AI models allow computational processes to make recommendations or plans and also enable them to support forms of interaction that are more natural, such as speaking to an assistant. AIenabled educational systems will be desirable in part due to their ability to support more natural interactions during teaching and learning. In classic edtech platforms, the ways in which teachers and students interact with edtech are limited. Teachers and students may choose items from a menu or in a multiple-choice question. They may type short answers. They may drag objects on the screen or use touch gestures. The computer provides outputs to students and teachers through text, graphics, and multimedia. Although these forms of inputs and outputs are versatile, no one would mistake this style of interaction with the way two people interact with one another; it is specific to human-computer interaction. With AI, interactions with computers are likely to become more like human-to-human interactions (see Figure 4). A teacher may speak to an AI assistant, and it may speak back. A student may make a drawing, and the computer may highlight a portion of the drawing. A teacher or student may start to write something, and the computer may finish their sentence—as when todays email programs can complete thoughts faster than we can type them.
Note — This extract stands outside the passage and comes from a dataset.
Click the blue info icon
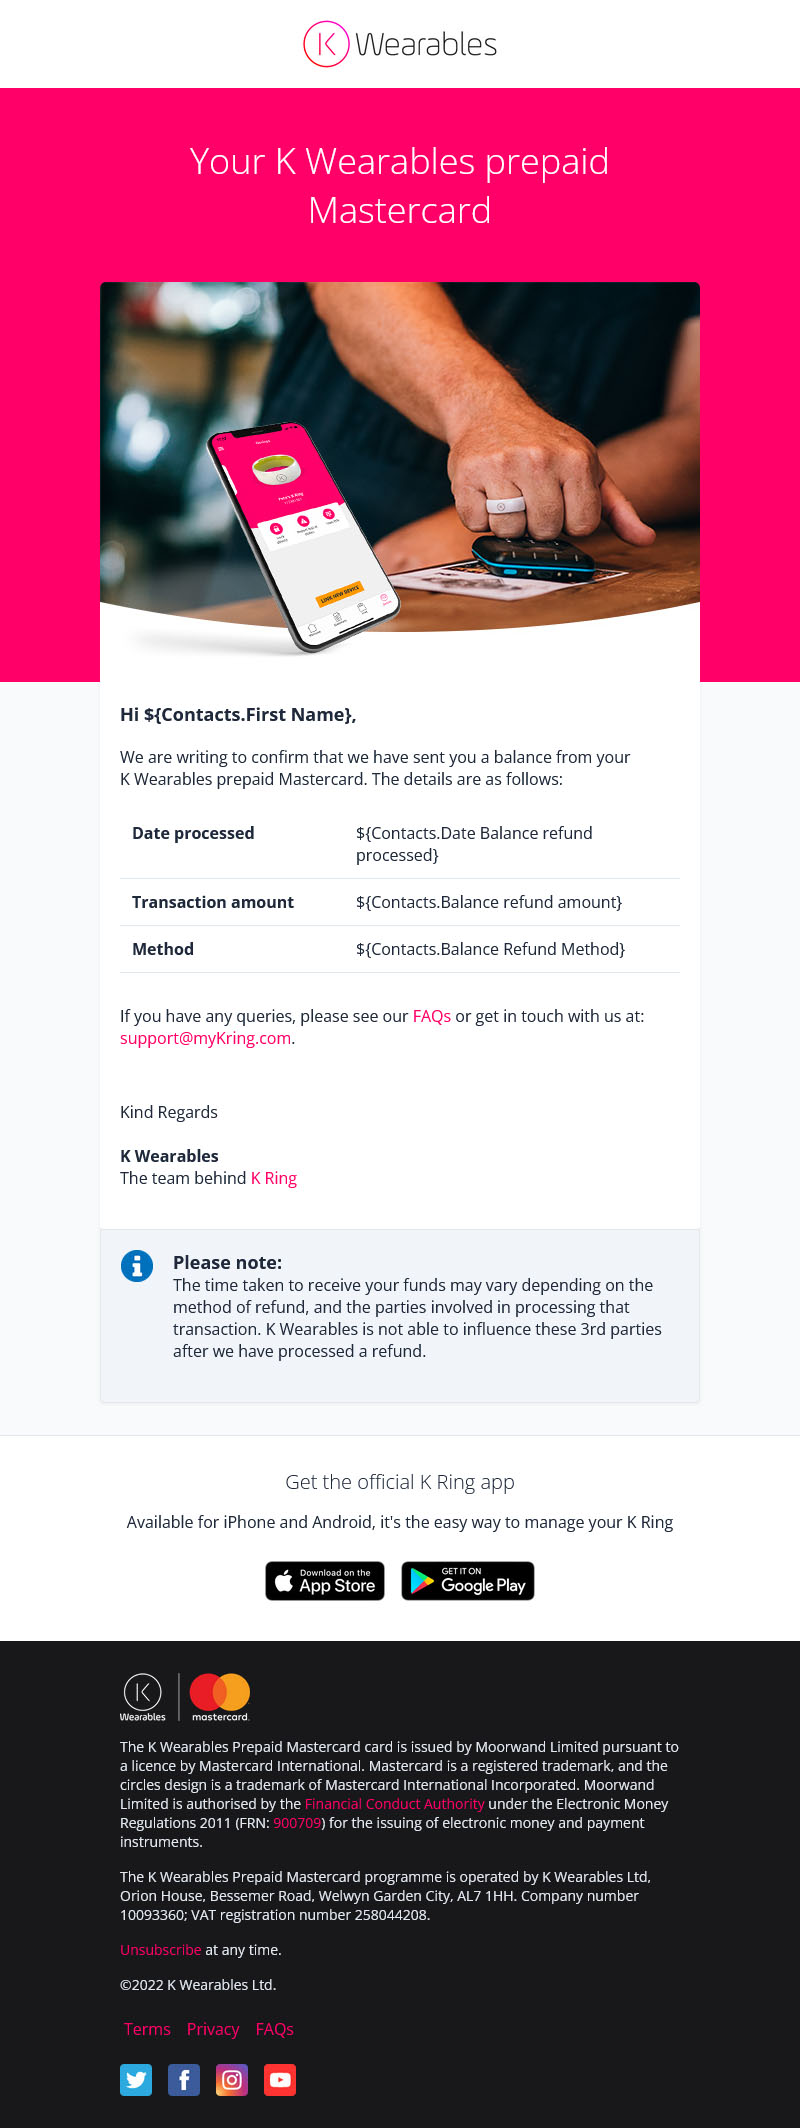The image size is (800, 2128). pyautogui.click(x=137, y=1266)
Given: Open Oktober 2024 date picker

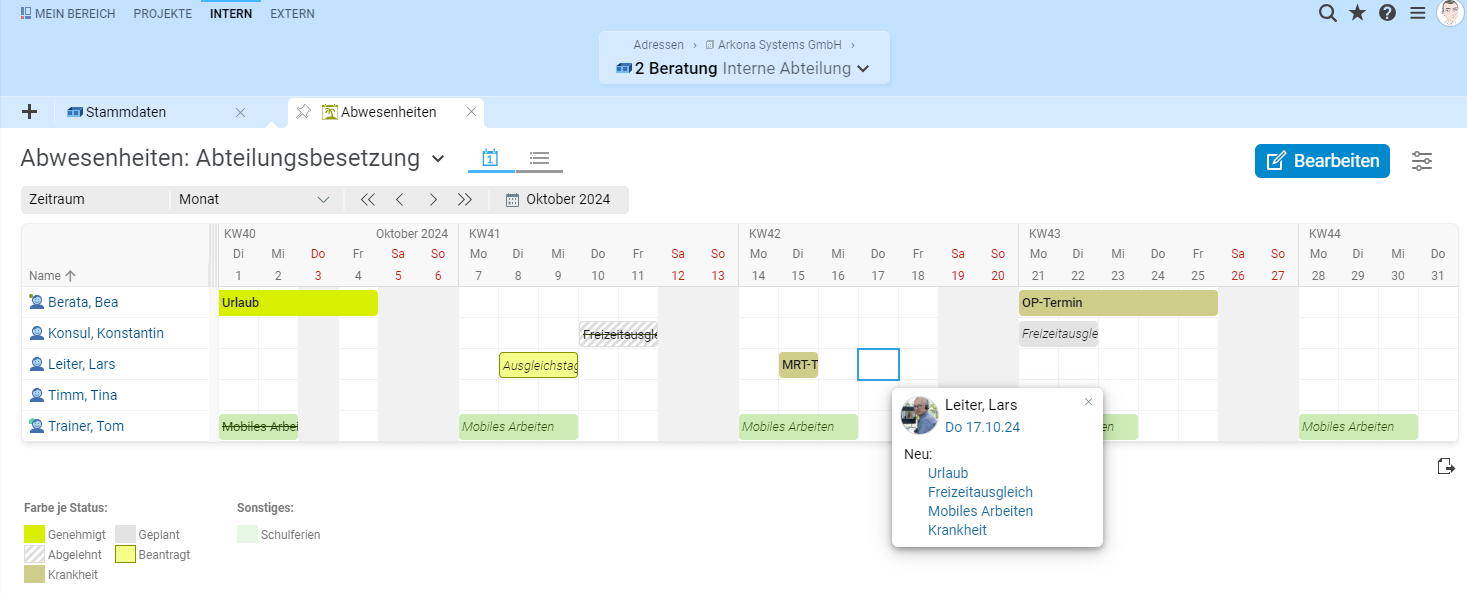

Additionally, the possibilities for automated actions that can be executed by AI tools are expanding. Current personalization tools may automatically adjust the sequence, pace, hints, or trajectory through learning experiences. Actions in the future might look like an AI system or tool that helps a student with homework or a teaching assistant that reduces a teachers workload by recommending lesson plans that fit a teachers needs and are similar to lesson plans a teacher previously liked. Further, an AI-enabled assistant may appear as an additional “partner” in a small group of students who are working together on a collaborative assignment. An AI-enabled tool may also help teachers with complex classroom routines. For example, a tool may help teachers with orchestrating the movement of students from a full class discussion into small groups and making sure each group has the materials needed to start their work.

Like here we're not talking about the problems of current AI/ML deployment, which I think we've all gotten really familiar with, but rather are starting to focus on what could be and how we get there.

For example, like for awhile now I've been on team "LLMs are more useful as queries to documents than as Thing Knowers" but like even just these paragraphs can help us dig into why a little bit.

Imagine in, say, a year or two from now we've got open source language models that can take in even just—say—an entire chapter or two of a textbook as context. That's probably an overestimate of how far we are, but still let's go with in the next couple of years.

So if you can paste in an entire chapter as context for the LLM, what kinds of possibilities open up for interactions? Well, as a student you could ask for a study guide, a set of potential quiz questions, vocabulary to memorize, an outline of the chapter, &c. As an instructor you could ask for potential homework questions, quiz ideas, class activities, &c. As an instructor, the results aren't anything mindblowing but they're enough to get your curriculum design brain churning when you might be drawing a blank. As a student, they're useful for giving you different ways to review or practice the material.

For example, I was looking at the ccog page for a CS class, specifically our CS 201. I pasted into GPT4 the straight up text from the page and then started asking for study plans, outlines, self-quizzes, &c. It worked shockingly well and all it had was the additional ccog context in addition to the information contained in the corpus, which is fairly standard and well-defined material about low-level programming. The kind of patterns that can be learned from wikipedia, stack overflow, university course sites on programming and such. I was even able to generate a set of practice programming assignments for each topic with code skeletons and hints in comments. That would have been so useful when I was first learning programming.